### What is needed:
Copy each line of the records that contains the word "agent".

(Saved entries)
========================================

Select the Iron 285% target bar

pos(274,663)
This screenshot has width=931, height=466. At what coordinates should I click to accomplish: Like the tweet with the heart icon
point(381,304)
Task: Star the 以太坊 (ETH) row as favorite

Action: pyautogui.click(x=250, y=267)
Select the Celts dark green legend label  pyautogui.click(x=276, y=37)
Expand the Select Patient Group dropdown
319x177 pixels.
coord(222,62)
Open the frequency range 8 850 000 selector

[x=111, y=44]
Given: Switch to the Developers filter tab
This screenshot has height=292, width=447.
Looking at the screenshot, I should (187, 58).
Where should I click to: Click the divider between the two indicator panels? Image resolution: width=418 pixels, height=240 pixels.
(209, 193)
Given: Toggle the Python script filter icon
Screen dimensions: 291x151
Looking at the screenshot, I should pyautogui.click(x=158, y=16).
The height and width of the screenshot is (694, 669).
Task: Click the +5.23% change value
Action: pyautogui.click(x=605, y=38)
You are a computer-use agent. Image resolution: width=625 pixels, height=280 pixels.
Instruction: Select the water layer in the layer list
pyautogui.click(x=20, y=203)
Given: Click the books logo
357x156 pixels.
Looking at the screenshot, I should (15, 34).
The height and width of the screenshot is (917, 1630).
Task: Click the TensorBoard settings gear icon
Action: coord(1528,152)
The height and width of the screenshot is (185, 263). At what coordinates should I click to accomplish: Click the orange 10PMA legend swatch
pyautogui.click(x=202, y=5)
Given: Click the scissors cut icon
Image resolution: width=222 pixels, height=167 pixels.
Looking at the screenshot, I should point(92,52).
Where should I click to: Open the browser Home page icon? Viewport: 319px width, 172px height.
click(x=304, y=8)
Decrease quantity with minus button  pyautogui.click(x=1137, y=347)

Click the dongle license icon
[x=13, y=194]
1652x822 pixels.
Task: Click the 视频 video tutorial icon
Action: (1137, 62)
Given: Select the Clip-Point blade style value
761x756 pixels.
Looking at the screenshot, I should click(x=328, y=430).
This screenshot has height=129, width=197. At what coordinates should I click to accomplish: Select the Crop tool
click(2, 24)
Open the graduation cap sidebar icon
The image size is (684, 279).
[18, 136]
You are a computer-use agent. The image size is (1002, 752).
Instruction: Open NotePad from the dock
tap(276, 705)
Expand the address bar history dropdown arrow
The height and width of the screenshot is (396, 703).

========================================

### Exercise solution:
You are a computer-use agent. Image resolution: width=625 pixels, height=280 pixels.
You are a computer-use agent. The image size is (1002, 752).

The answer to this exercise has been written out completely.